For good ideas and true innovation, you need human interaction, conflict, argument, and debate. Margaret Heffernan
I am, right this minute, in the middle of a very serious conflict with a major authority of another country. I am frustrated and perplexed. It consumes most of every hour (waking or sleeping) so I decided to write on it. (Sorry I can’t offer details—it would require pages.)
So, on to the complexity of conflict…
Can’t We All Just Get Along?
Wouldn’t it be nice if “we could all just get along?” At first glance it would seem like bliss to live without conflict, but wisdom tells me that life without conflict is not only unreasonable. It is impossible. And even more important… it is unhealthy.
We are each SO different in the ways in which we view reality and the world at large, including our relationships, beliefs, politics, and opinions regarding organizational values. These differences inevitably lead to some form of conflict. Most often the conflict just remains hidden in our inner selves, resulting in resentments and tacitly impacting our relationships negatively.
We tend to avoid conflict almost at any cost. We hide, ignore, or placate—simply to elude an argument. And in doing so, we also lose the opportunity to strengthen our relationships and enhance our partnerships. When disagreements are put on the table and discussed or debated or argued over a few important results occur.
Process for Dealing with Conflict
First, open discussion opens the door for clarity and understanding about how another feels regarding whatever it is you may disagree. Clarity and understanding are the first steps to resolution. If possible it is most helpful to listen to the other person’s point view completely before you begin arguing—which is almost inevitable.

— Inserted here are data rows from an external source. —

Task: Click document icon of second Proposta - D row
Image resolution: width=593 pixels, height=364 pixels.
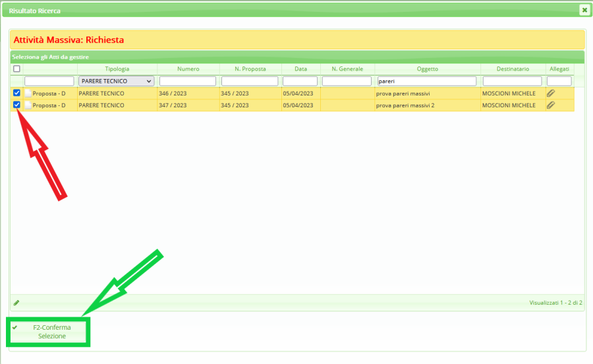Action: (x=28, y=105)
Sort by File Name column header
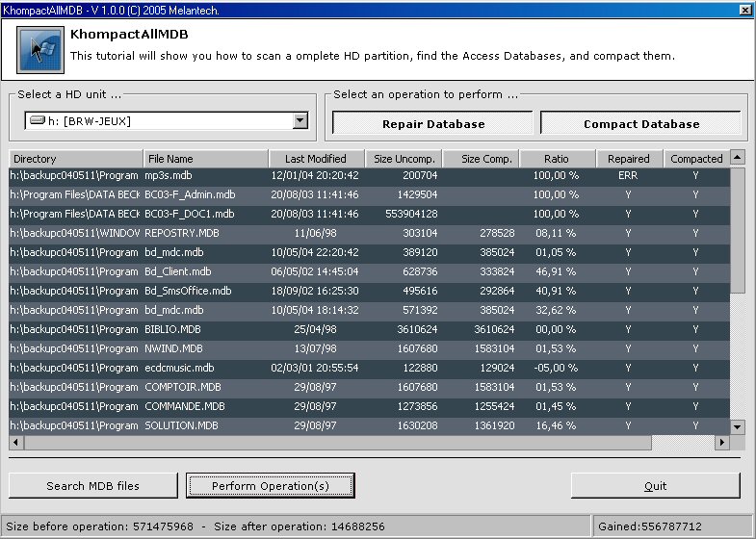This screenshot has width=756, height=539. pyautogui.click(x=206, y=159)
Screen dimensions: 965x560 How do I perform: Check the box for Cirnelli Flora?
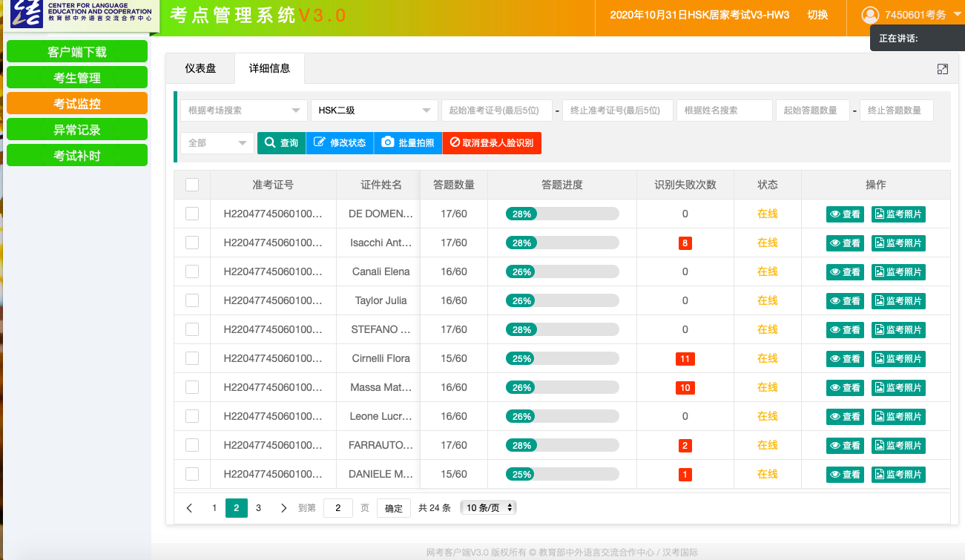click(192, 358)
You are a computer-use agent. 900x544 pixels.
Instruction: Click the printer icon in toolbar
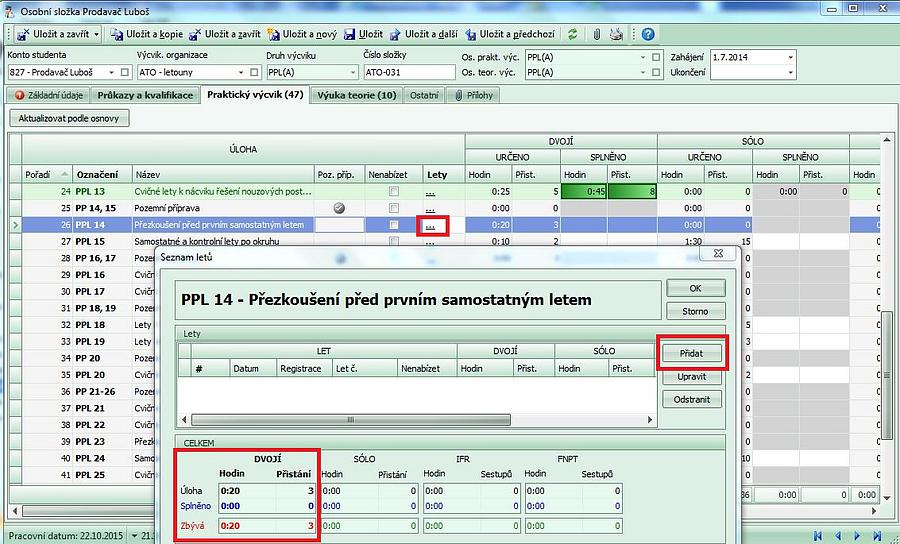tap(617, 34)
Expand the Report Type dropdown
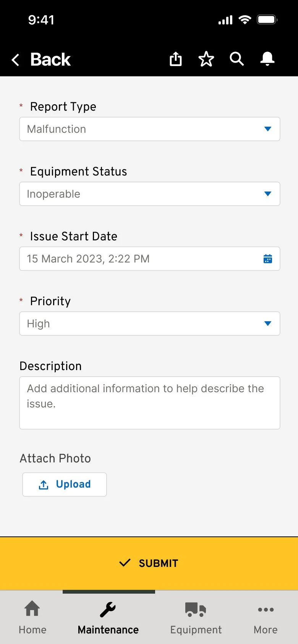The image size is (298, 644). [150, 129]
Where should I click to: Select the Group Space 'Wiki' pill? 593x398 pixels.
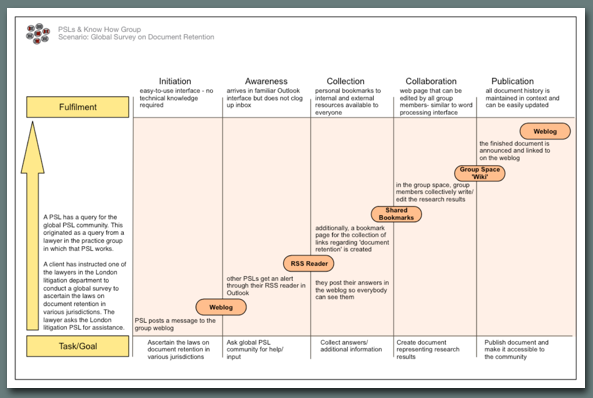[480, 173]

Arguing does not have to be hostile, although it often is. I think it is most important to attempt to stay out of emotion and stick with fact. (When the argument is about emotions even then it is helpful to speak of the actions that lead to the emotional state of feelings.) Admittedly this can or probably will not come without pain. Yet it is necessary.
The sooner the better. I have learned that “pain early” is much easier than “pain late.” In other words, don’t allow potential conflict to fester and become an even bigger problem than it was at first. Waiting to confront issues only allows your imagination to fabricate the motivations and intentions of the other party. And after further discussion you typically discover that your imagination has been incorrect.
What Do You Need?
As a consultant, I have made a living resolving organizational conflict. Now I am forced to use my methods in negotiating my own organizational conflict. If you can answer one simple question your conflict will most likely disappear (until the next one).
All you have to do is simply ask the question, “What do you need?” or “What do you need from me?” That simple question, when asked honestly, can induce dialogue and helpful debate. Your response may be I can do “A” and “C” but I cannot do “B.” And then more discussion ensues.
When both parties are willing to work toward resolution and are willing to let go when possible you will find that conflict is reduced significantly and partnership is possible.